Sahara nimmt mich beim Arm und zieht mich nach drinnen. »Guckt mal, wen ich draußen gefunden habe«, sagt sie und in ihrer Stimme liegt etwas so Besitzergreifendes, dass ich mir vorkomme wie ein preisgekrönter Pudel bei einer Hundeschau.

»Hi«, sage ich und winke unbeholfen.

»Komm, setz dich hierher«, bestimmt sie, klopft einladend auf ein kleines Zweiersofa und nimmt neben mir Platz. Viel zu dicht. »Kennst du noch die anderen? Lisa war mit Meggie in einer Seminargruppe.«

Ein Mädchen mit lockigem Haar winkt mir zu. Ist es eigentlich nur ein Mythos, dass Leute mit Locken unberechenbar sind? Sie sieht mir nicht unbedingt aus wie eine Mörderin.

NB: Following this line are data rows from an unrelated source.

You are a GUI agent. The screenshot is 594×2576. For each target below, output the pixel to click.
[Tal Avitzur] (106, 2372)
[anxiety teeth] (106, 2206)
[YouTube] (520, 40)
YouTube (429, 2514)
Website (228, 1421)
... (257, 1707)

»Simone und deine Schwester wollten eine Band gründen, weißt du noch, bevor die Fernsehgeschichte losging?«, erinnert mich Sahara.

Simone prostet mir zu. »Tut mir so leid.« Sie ist so winzig, dass sie kaum eine Fliege zerquetschen könnte, ganz zu schweigen davon, meine kräftige, gesunde Schwester zu ersticken.

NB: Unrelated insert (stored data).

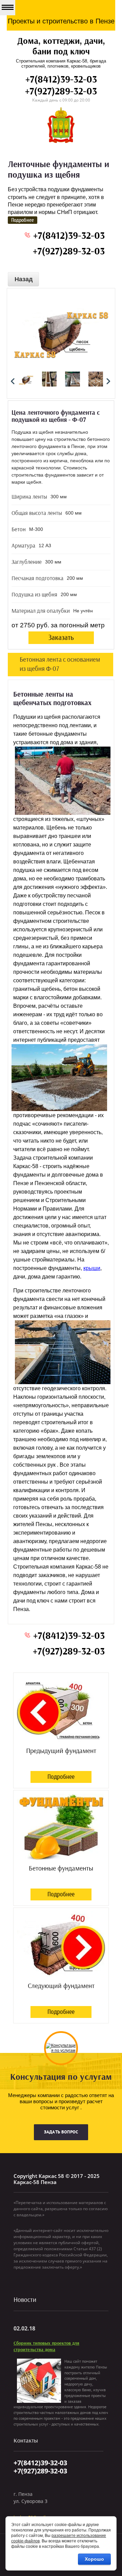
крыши (91, 1268)
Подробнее (61, 1777)
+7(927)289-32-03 (61, 91)
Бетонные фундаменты (61, 1868)
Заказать (61, 637)
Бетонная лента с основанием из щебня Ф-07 (60, 664)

»Und das ist Adrian, mein Freund.«

Er steht sogar auf und streckt mir die Hand hin, und als ich sie schüttele, legt er seine Linke über meine, genau wie der Pfarrer bei Meggies Beerdigung. Sie fühlt sich warm an, beinahe tröstlich. »Ich kann es noch immer nicht fassen«, sagt er.

Ich schüttele den Kopf. »Ich auch nicht.«

Vorher ist er mir nie richtig aufgefallen, jetzt aber merke ich, dass er eins von diesen Gesichtern hat, die erst auf den zweiten Blick wirken. Hohe Wangenknochen, so blasse Haut, dass er Skandinavier sein könnte, und hellbraunes Haar, aus der Stirn gekämmt wie bei einem Kampfpiloten. Mir kommt der Gedanke, dass er zu gut aussehend ist für Sahara, doch ich verscheuche ihn schnell wieder. Schließlich stehe ich ja nicht auf ihn, aber er erscheint mir wie ein Gentleman.

Nein. Er nicht.

Einer nach dem anderen aus der Runde wird mir vorgestellt und ich versuche, sie alle einzuschätzen. Su-Lin, eine leicht schielende Chinesin, war gerade im Ausland, als der Mord geschah. Jules, der meine Schwester schon am Tag der offenen Tür an der Uni kennengelernt und sich sofort auf die Suche nach ihr gemacht hat, als sie beide ihr erstes Semester anfingen, ist viel zu lieb und spricht beinahe ehrfürchtig von ihr. Diesen Effekt hatte Meggie oft auf Menschen, sie fühlten sich von ihr angezogen wie Motten vom Licht.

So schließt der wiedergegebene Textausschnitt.